Monday, February 16, 2009

Small Toys for Bigger Boys

Since the new year started, my son has attended playschool four times. There are more kids in the class now; where there used to be only 3 or 4 boys all about the same age, (with Little A being the youngest at 18 months) there are now over half a dozen, including a few who are 3 years old.

When he first started attending "classes" in November, Little A was intrigued by a new environment, different toys and the presence of other people. (both children and adults) While he didn't want to join in group play and showed little interest in art activities, he willingly played with the train sets, puzzles and his special favourite, the shape sorter. Most of the time he still looked to me for comfort, and many times I spent anywhere from a few minutes to half the class time inside the play area with him. 

The month of January was like a vacation as getting back into the post-holiday sleep schedule meant Little A missed most of his classes. This month though, things have been back to normal and he's started going back to thrice-weekly sessions.

The interesting thing about watching young children in this type of play-learning environment is seeing just how differently each one develops.

While Little A is still the youngest in the class, there is another boy just a few weeks older than he who is already talking. All of the children speak at least a few words, but my little boy is just starting to regularly babble. He still refuses to join group activities and with more children in the class, we've noticed he prefers to stay apart. When all the kids are where the toys are, Little A sits by the door on the far end of the play area. He likes to look out the window, but yesterday when it started to rain and all the kids rushed to see it he moved away to the other side of the room.

His teachers have also noticed that he is not interested in the toys. I didn't expect him to want to play with the food toys, "cutting" and "serving" various fruit and vegetables, because he hardly sees raw food apart from when we are at the supermarket, and may not be able to connect real broccoli, carrots and the like to their small plastic counterparts that have velcro in the middle. But the train sets, puzzles and other small toys no longer hold his attention. He only likes to run around the play area, climb and roll about on the large cushions shaped like cylinders, pyramids and rectangles. 

Things out of his reach catch his eye, like the foam alphabet shapes the teachers mysteriously stuck onto the wall at an adult's eye level. When someone can lift him up, Little A reaches for these. He also likes looking at the framed animal prints in the reading corner. Occasionally he can be persuaded to play with something, but he doesn't keep at it for long before going back to his gymnastic activities.

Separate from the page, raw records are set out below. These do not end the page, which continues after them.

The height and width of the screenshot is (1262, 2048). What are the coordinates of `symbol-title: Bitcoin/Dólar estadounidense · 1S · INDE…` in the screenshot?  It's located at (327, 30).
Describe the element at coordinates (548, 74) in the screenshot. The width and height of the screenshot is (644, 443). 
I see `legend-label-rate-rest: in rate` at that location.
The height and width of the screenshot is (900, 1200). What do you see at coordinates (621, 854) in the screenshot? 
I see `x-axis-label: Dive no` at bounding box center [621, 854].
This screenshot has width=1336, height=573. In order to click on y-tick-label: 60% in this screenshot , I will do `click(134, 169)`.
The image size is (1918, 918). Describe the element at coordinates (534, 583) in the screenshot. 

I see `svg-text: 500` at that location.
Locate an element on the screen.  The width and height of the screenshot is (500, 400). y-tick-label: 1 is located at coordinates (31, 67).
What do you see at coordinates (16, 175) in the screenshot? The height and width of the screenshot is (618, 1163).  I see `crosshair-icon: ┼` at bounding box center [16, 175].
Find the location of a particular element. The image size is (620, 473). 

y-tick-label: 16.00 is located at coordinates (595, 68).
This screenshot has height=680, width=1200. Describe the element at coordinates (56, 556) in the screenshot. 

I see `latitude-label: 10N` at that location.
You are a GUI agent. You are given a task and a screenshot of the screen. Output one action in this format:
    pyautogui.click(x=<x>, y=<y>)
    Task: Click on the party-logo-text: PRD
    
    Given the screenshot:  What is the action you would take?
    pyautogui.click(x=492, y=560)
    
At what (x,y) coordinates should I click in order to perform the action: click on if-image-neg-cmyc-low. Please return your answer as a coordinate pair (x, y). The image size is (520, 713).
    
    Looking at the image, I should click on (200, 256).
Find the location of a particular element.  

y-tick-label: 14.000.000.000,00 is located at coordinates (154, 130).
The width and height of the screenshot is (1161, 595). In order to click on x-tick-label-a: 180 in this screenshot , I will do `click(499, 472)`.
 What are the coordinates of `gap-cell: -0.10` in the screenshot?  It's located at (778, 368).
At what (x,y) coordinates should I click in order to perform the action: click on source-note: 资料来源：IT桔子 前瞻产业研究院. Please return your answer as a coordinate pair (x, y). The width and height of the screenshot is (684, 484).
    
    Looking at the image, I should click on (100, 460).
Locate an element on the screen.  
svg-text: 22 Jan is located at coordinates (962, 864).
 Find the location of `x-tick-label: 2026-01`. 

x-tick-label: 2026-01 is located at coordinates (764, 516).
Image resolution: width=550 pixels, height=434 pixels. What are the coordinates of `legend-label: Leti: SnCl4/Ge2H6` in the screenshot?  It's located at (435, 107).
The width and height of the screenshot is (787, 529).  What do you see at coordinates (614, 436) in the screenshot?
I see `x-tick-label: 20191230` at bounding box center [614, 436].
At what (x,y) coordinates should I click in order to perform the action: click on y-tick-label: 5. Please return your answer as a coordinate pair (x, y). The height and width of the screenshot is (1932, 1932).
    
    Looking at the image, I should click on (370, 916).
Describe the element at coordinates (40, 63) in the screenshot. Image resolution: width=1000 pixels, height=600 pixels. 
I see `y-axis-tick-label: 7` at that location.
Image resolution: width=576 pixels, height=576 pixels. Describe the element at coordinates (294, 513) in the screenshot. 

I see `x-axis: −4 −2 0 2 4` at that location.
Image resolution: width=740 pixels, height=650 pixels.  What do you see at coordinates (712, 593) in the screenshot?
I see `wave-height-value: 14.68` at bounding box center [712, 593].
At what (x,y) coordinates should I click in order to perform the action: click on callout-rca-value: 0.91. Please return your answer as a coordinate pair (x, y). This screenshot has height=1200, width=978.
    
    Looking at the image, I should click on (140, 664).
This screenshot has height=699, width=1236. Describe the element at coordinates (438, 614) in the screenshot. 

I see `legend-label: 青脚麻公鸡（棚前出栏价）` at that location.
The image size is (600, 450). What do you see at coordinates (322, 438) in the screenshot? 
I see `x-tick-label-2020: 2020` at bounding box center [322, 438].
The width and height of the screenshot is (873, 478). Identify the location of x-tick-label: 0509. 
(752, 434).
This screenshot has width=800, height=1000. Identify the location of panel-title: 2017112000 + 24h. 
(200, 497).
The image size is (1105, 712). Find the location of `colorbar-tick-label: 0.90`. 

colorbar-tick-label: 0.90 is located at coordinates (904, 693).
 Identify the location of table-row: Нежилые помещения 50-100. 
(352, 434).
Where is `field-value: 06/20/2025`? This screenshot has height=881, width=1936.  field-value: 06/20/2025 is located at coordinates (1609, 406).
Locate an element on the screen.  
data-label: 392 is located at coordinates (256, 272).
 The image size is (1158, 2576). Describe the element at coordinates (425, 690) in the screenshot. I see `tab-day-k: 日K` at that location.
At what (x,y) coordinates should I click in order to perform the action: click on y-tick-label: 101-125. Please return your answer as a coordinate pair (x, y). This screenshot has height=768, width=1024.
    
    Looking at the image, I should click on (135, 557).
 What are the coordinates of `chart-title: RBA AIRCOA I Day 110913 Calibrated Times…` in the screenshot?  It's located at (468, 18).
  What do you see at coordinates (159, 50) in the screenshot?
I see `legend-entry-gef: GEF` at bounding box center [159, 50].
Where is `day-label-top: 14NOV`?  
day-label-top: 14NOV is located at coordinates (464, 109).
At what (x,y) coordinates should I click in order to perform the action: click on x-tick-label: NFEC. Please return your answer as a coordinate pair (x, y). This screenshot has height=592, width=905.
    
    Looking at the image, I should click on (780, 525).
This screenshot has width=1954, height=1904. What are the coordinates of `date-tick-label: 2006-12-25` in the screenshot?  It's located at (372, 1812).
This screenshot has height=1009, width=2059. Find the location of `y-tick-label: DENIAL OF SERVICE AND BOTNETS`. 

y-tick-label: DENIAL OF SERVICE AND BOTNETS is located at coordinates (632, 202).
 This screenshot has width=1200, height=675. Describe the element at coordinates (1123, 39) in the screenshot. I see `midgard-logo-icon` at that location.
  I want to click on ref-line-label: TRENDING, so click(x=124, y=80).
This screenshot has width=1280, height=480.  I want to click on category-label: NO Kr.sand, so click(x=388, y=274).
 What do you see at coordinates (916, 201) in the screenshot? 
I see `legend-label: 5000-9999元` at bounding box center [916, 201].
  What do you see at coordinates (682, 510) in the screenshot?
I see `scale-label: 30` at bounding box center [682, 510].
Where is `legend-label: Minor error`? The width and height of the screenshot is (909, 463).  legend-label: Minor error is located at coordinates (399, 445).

While a part of me does worry about my little one's refusal to socialize with his classmates, I know there is nothing wrong with his attention span, as at home he spends ages poring over his books. He prefers to play outside, swimming, climbing, jumping and running, rather than rolling tiny cars over the floor. Maybe it's a stage, as he used to play happily with his small toys, particularly those that improve fine motor skills. Perhaps he's just looking for something more challenging. At any rate, he is continuing to grow and develop, and one thing I have learned by watching the children at play is that they all do this at their own rate and pace.